> **WHAT THE EXERCISE ASKS**
Could you copy out every line of the data where the word "date" occurs?

> **INPUT**

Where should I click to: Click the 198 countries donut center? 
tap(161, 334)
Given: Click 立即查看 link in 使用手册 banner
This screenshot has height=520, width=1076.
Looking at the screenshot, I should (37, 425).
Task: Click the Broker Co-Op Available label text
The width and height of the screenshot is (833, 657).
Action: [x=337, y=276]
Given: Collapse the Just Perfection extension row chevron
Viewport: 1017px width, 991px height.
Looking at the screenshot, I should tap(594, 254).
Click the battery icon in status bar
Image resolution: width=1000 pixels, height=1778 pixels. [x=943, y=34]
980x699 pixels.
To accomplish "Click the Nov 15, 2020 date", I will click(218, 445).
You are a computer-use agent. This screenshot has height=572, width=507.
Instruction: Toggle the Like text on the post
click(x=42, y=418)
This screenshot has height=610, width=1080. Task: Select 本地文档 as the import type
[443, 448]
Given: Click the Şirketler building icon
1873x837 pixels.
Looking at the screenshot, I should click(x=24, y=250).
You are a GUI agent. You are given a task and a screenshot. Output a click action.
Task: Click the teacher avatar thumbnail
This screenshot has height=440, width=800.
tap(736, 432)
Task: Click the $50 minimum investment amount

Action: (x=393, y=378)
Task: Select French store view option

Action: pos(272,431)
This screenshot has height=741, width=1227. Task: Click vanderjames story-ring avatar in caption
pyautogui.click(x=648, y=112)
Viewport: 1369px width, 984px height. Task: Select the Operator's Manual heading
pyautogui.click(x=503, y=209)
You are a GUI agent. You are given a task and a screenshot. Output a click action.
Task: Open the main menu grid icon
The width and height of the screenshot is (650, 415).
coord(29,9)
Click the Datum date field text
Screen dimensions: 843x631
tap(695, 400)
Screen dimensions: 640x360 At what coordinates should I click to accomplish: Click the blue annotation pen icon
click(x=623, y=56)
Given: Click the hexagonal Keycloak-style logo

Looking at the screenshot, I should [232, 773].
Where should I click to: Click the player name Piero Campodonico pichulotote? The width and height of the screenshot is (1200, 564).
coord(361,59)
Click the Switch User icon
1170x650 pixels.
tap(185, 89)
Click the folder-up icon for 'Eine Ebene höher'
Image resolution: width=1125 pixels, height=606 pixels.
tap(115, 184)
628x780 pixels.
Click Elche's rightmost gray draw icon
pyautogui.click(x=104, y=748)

> **COMPLETED EXERCISE**
To accomplish "Click the Nov 15, 2020 date", I will click(218, 445).
Click the Datum date field text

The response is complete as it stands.